PASSAGE SHOWN:
The constitutional question raised by Bird's case is not whether he should be punished for his crime; it's who should do the punishing. At stake is the distinction between national and state authority at the heart of our federalist system—a line that has been blurred so much that America's leading jurists have trouble making it out.

Bird was originally charged with felony criminal mischief under state law, but that charge was dropped after the U.S. Attorney's Office invoked the Federal Access to Clinic Entrances (FACE) Act. The 1994 law makes it a federal crime to interfere with reproductive health services through physical obstruction, vandalism, threats, or violence.

Bird already has served a year in prison under this law because of a 1994 incident in which he threatened an abortion provider and threw a bottle at his car. But last month U.S. District Judge Kenneth Hoyt dismissed the new FACE Act charge against Bird, concluding that the Constitution does not empower Congress to establish federal penalties for crimes like his.

The Justice Department, to the discomfort of abortion opponents who oppose the FACE Act and count Attorney General John Ashcroft as an ally, plans to to appeal Hoyt's ruling. It will argue that the law is a legitimate exercise of Congress's authority to "regulate Commerce…among the several States." If you're wondering what that has to do with driving a van into an abortion clinic, you're not alone.

Screenshot grounding data
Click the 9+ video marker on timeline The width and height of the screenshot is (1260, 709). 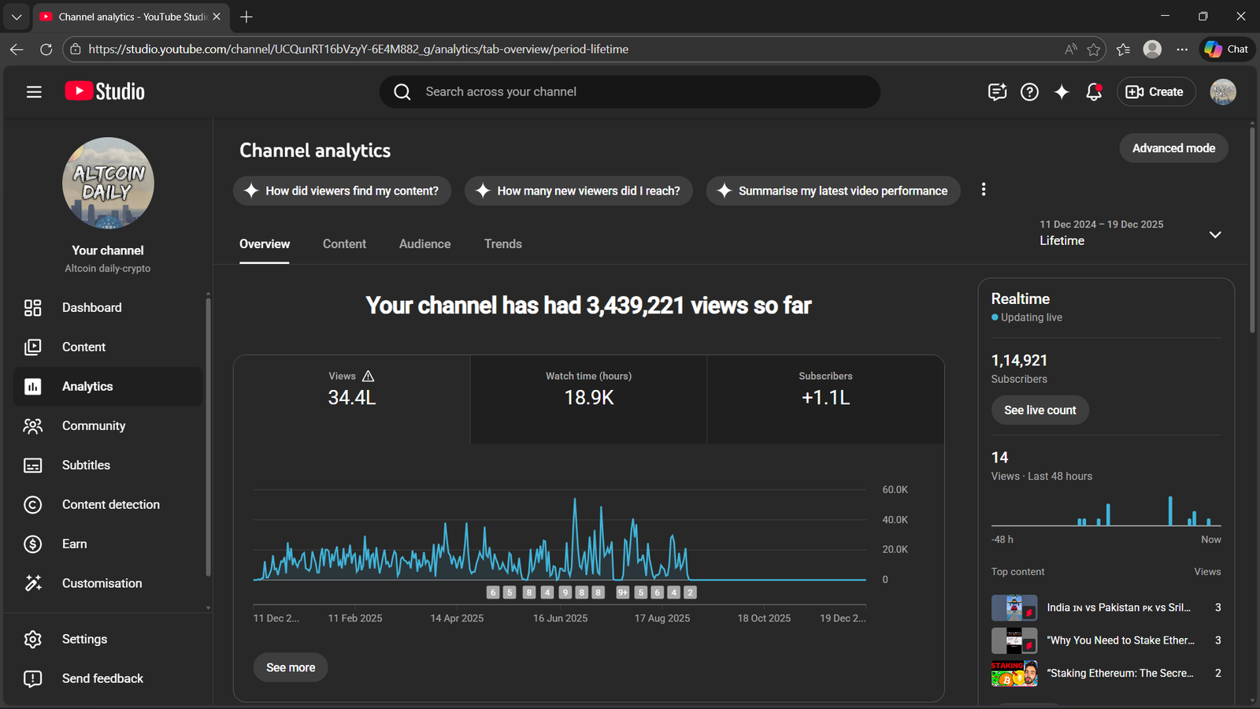[622, 592]
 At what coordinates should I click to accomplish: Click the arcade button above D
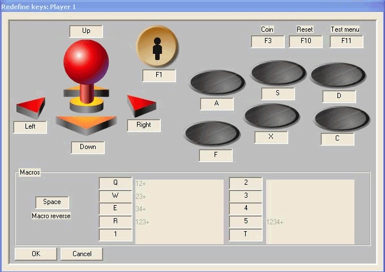[x=339, y=75]
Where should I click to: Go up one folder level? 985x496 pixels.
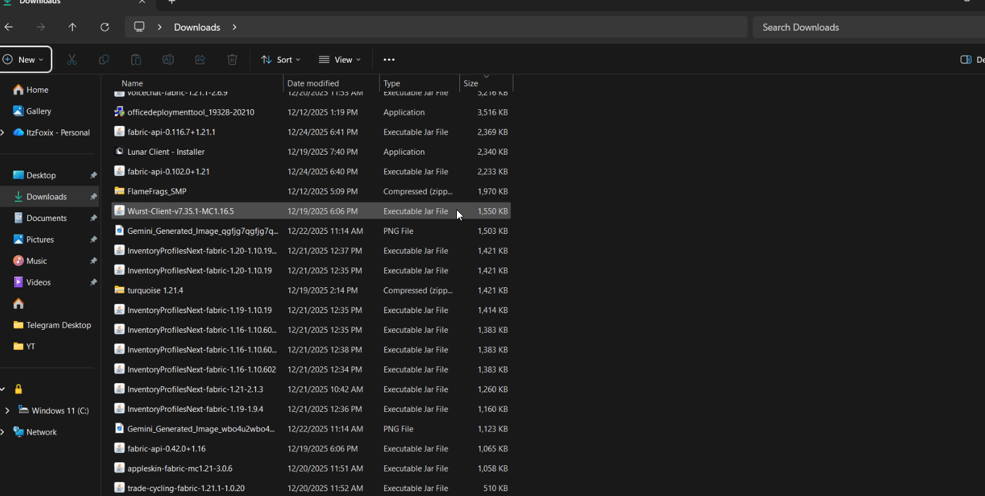tap(72, 27)
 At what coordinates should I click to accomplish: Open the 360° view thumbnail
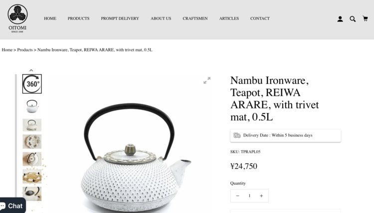pyautogui.click(x=32, y=84)
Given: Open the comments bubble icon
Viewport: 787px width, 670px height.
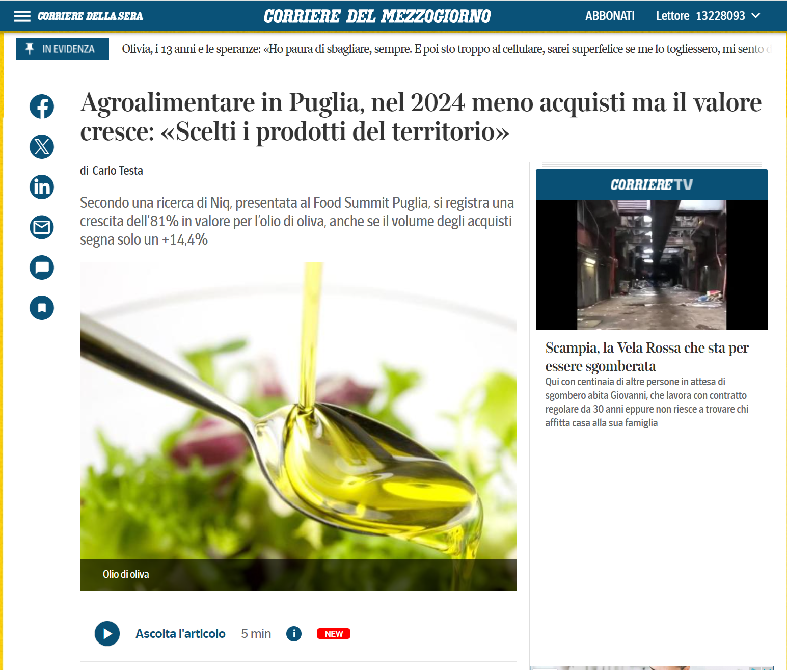Looking at the screenshot, I should click(x=42, y=267).
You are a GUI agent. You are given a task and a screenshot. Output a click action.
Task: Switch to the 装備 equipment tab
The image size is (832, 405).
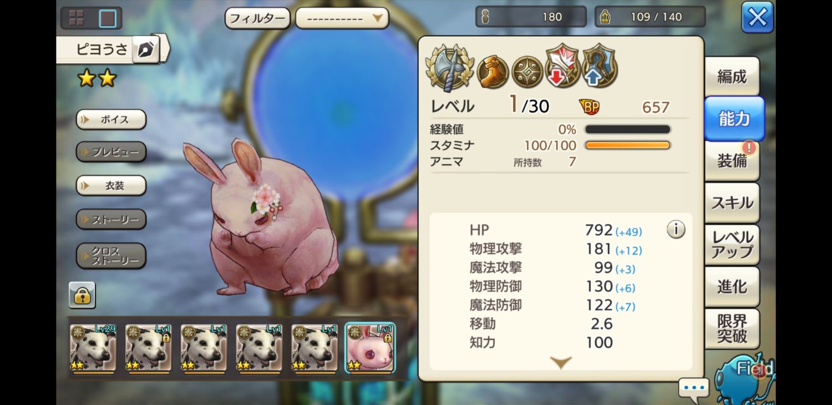click(732, 160)
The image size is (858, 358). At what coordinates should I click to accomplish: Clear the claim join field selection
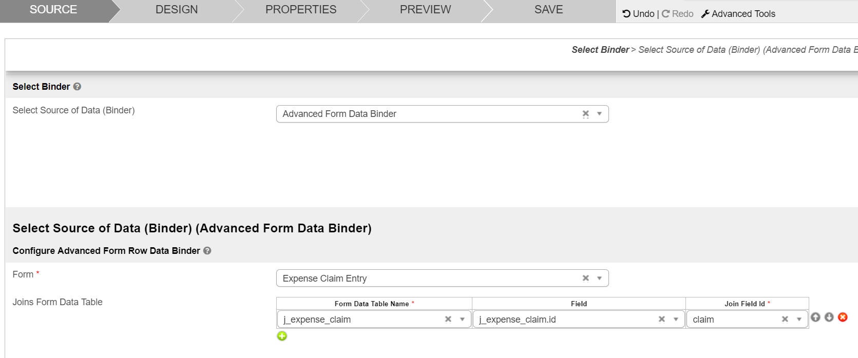785,319
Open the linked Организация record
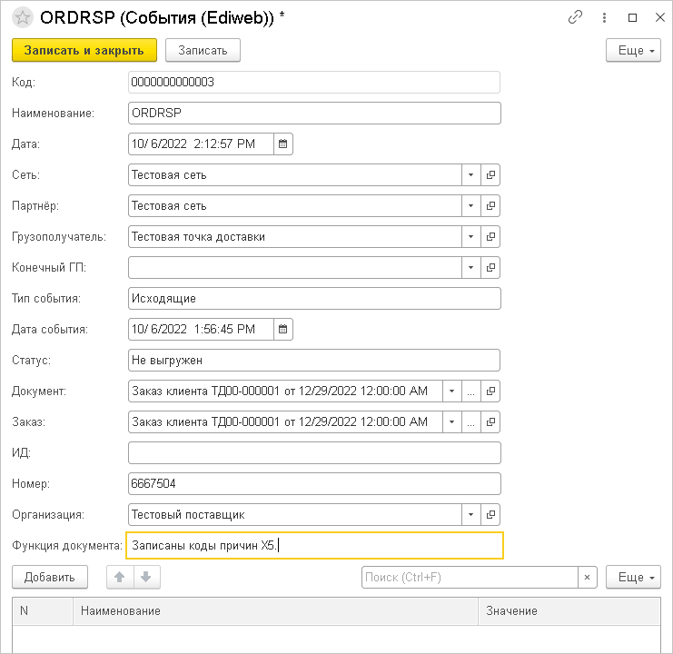This screenshot has width=673, height=654. (x=490, y=515)
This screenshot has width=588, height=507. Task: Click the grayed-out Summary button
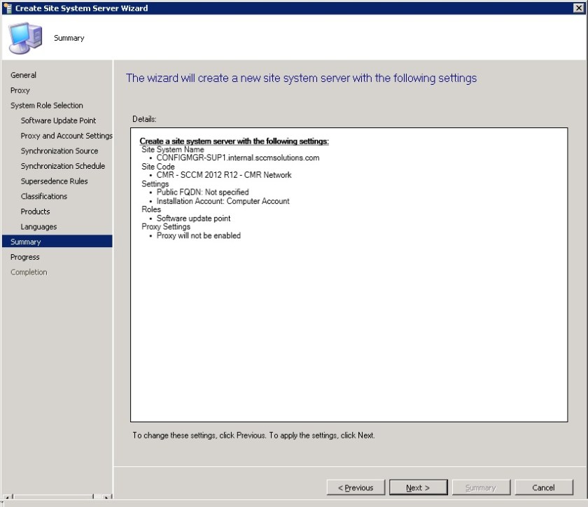(x=482, y=487)
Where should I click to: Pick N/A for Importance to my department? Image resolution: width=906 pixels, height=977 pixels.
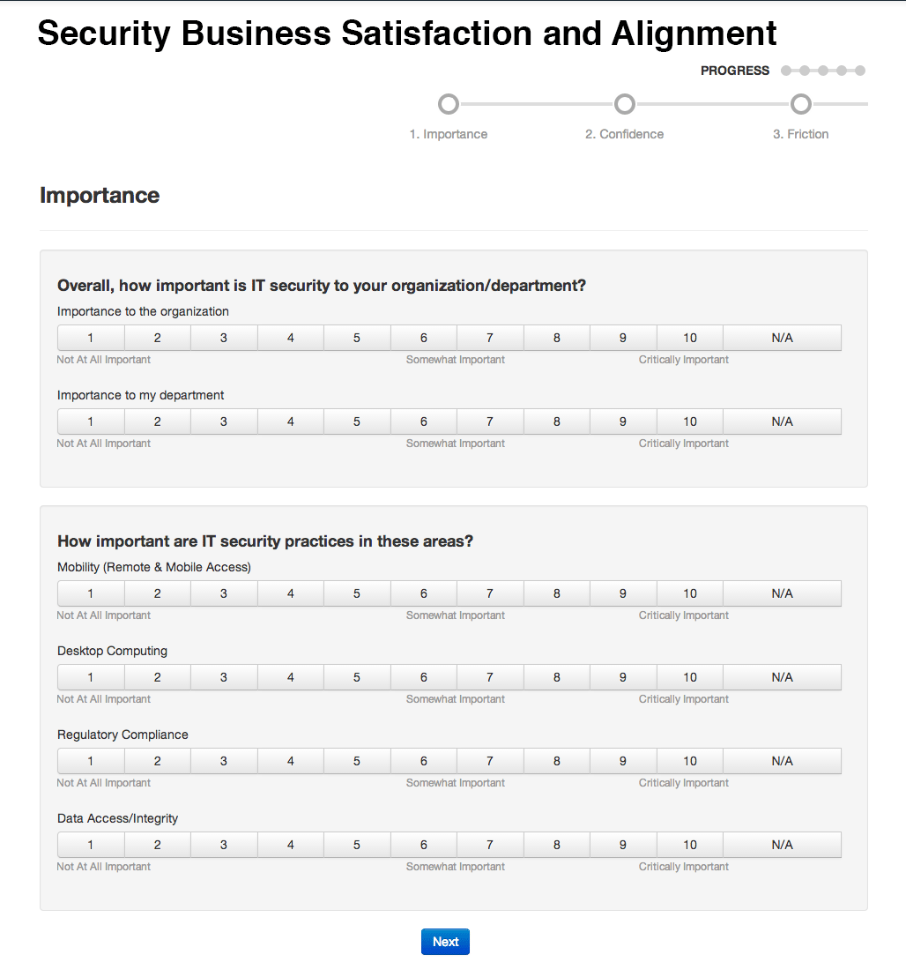pos(782,421)
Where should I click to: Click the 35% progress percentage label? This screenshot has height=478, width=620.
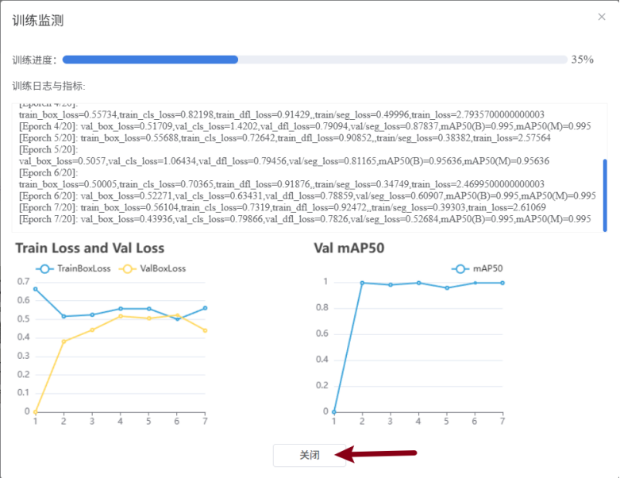[x=582, y=60]
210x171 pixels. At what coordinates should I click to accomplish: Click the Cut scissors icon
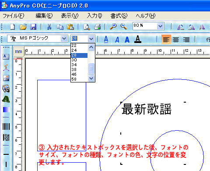(x=49, y=27)
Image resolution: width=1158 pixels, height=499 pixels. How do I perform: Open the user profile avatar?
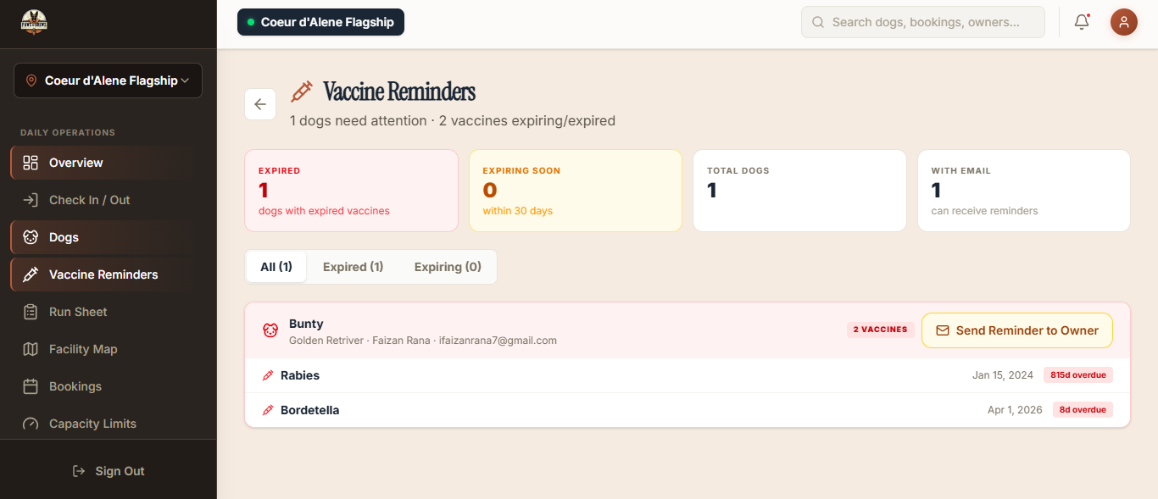1123,22
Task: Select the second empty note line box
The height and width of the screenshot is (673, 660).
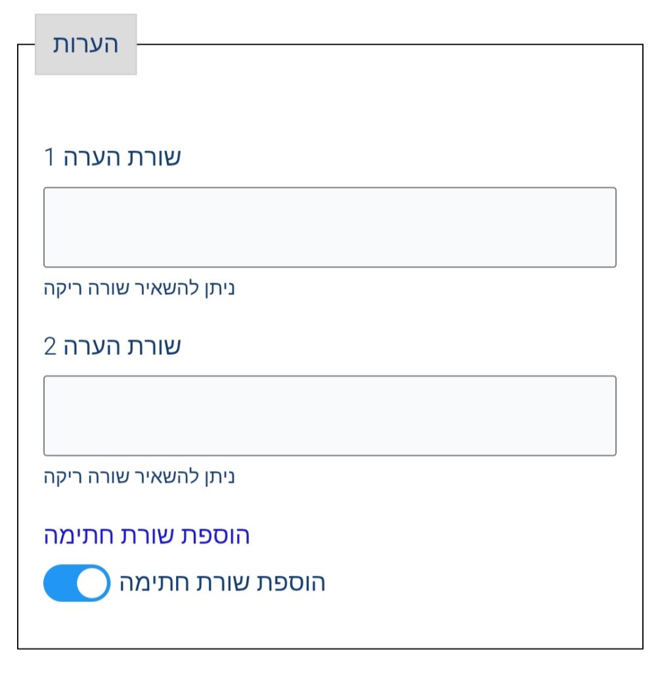Action: point(330,415)
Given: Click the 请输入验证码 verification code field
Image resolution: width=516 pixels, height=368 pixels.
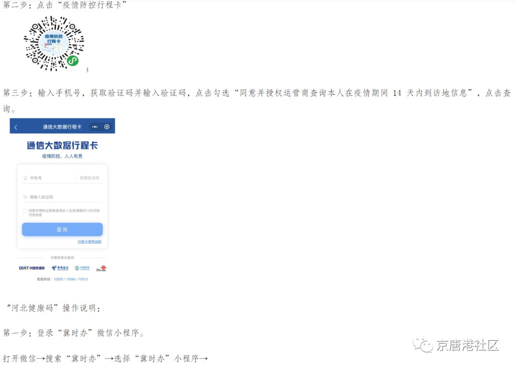Looking at the screenshot, I should point(62,197).
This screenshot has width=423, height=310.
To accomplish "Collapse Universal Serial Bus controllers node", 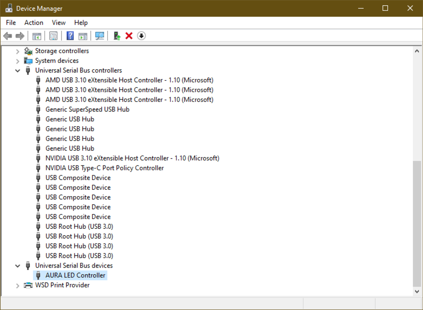I will point(18,71).
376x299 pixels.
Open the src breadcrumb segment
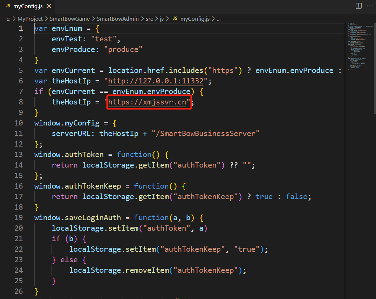pos(149,19)
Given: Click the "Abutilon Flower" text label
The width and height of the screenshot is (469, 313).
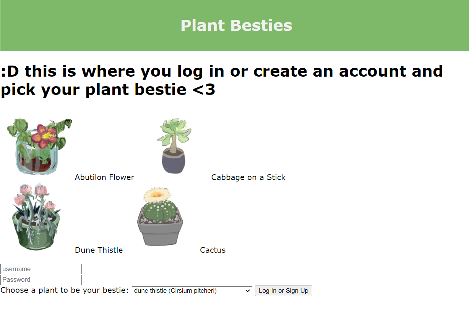Looking at the screenshot, I should tap(104, 177).
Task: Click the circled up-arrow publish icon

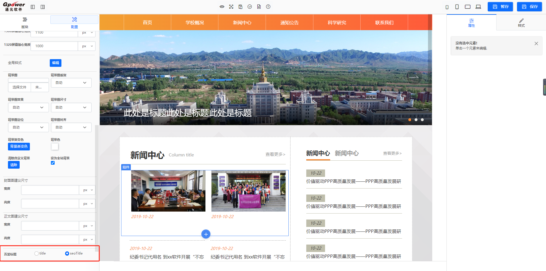Action: click(x=268, y=7)
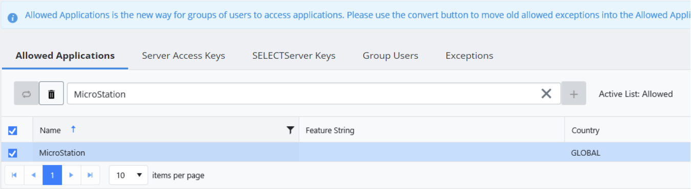This screenshot has height=189, width=691.
Task: Clear the MicroStation search text
Action: pyautogui.click(x=547, y=93)
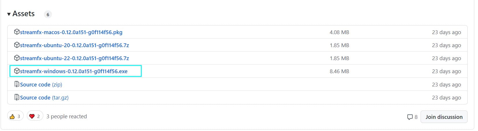Click the package icon beside macOS pkg
This screenshot has width=478, height=131.
coord(17,32)

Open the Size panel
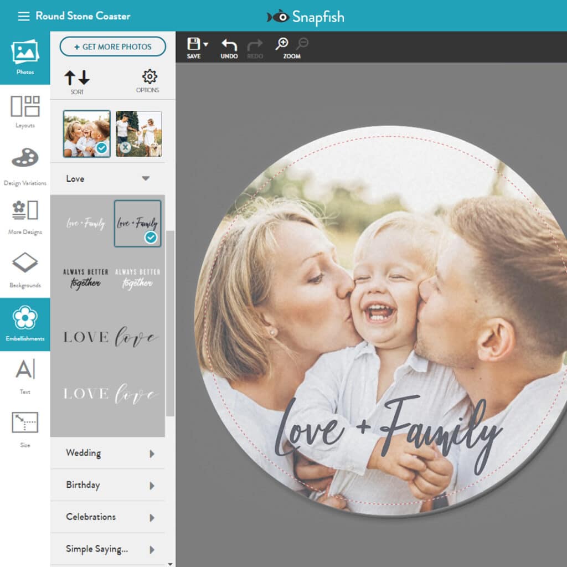pos(25,427)
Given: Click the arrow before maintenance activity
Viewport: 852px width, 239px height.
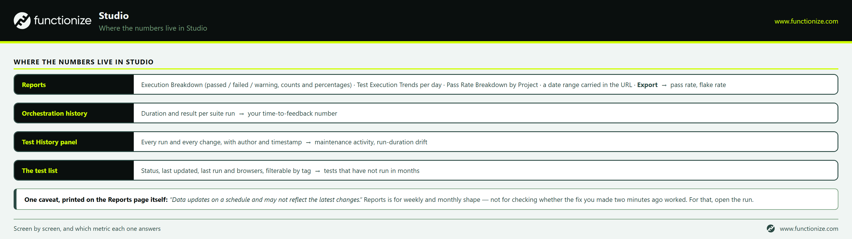Looking at the screenshot, I should pos(308,143).
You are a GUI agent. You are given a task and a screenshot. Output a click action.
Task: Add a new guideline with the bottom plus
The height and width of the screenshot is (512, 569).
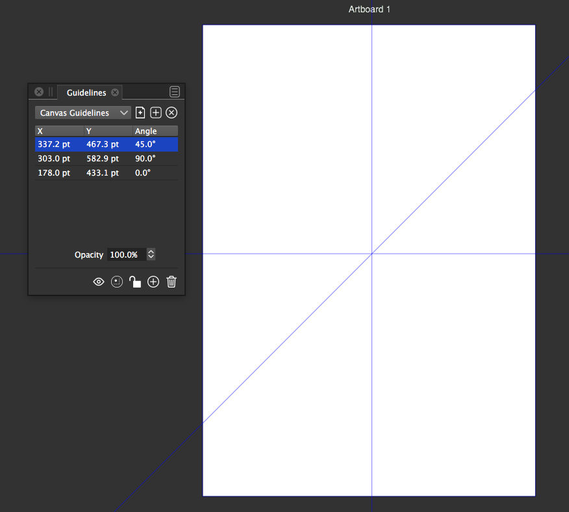[x=153, y=282]
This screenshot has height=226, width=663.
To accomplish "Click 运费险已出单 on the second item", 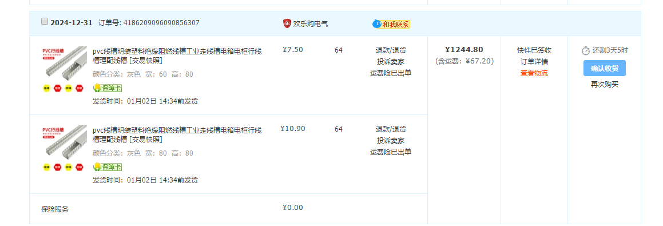I will (x=391, y=152).
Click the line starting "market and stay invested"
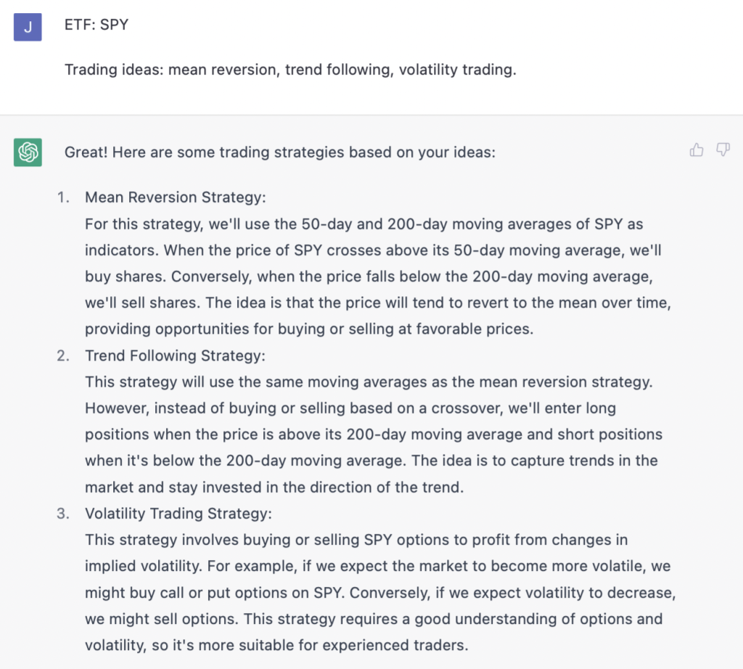The height and width of the screenshot is (669, 743). 274,487
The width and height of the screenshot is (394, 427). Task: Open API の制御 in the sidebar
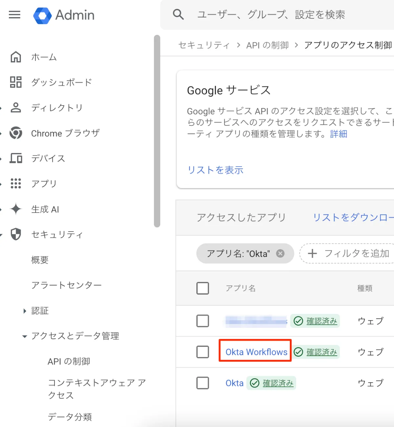[69, 361]
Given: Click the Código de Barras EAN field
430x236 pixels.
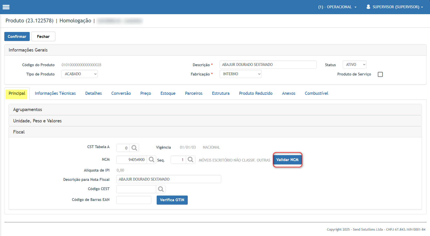Looking at the screenshot, I should (x=134, y=200).
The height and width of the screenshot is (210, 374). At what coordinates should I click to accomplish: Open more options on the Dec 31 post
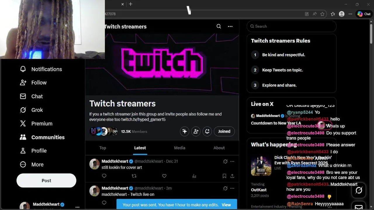click(x=232, y=161)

REQUIRED ACTION 1:
Rewrite the paragraph beginning "Bird was originally charged" from the passage on Bird's case in two shorter sentences. Keep its main facts.
REQUIRED ACTION 2:
Carry the passage on Bird's case forward, starting right after its final sentence.

REPLY 1:
Bird's state felony criminal mischief charge was dropped once the U.S. Attorney's Office invoked the federal FACE Act. That 1994 law makes it a federal crime to interfere with reproductive health services through physical obstruction, vandalism, threats, or violence.

REPLY 2:
According to the Senate version of the bill that became the FACE Act, Congress was responding to "an interstate campaign" aimed at disrupting "reproductive health services across the nation." Yet the law applies to purely local disruptions as well. As Hoyt observed, Frank Bird's crime hardly amounted to "a campaign of violence aimed at [abortion] providers across the nation."

The Senate also noted that abortion clinics buy equipment and supplies from other states, and that women prevented from getting abortions in one state might travel to clinics in other states. Lame as that justification might seem, it has been accepted by half a dozen federal appeals courts, including the 5th Circuit, which upheld Bird's first FACE Act conviction in 1997.

Hoyt is hoping the 5th Circuit will reconsider its position in light of a 2000 Supreme Court decision that overturned part of the Violence Against Women Act (VAWA). The Court ruled that Congress overstepped its authority under the Commerce Clause by establishing a federal civil remedy for victims of "gender-motivated violence."

"The Constitution requires a distinction between what is truly national and what is truly local," the Court said, "and there is no better example of the police power, which the Founders undeniably left reposed in the States and denied the central government, than the suppression of violent crime and vindication of its victims. Congress therefore may not regulate noneconomic, violent criminal conduct based solely on the conduct's aggregate effect on interstate commerce."

The VAWA decision built on U.S. v. Lopez, a 1995 ruling in which the Supreme Court agreed with the 5th Circuit that the Commerce Clause did not authorize Congress to ban gun possession in school zones. Lopez was a marked departure from a series of decisions beginning in the 1930s that interpreted the Commerce Cause broadly enough to cover pretty much anything Congress decided to do.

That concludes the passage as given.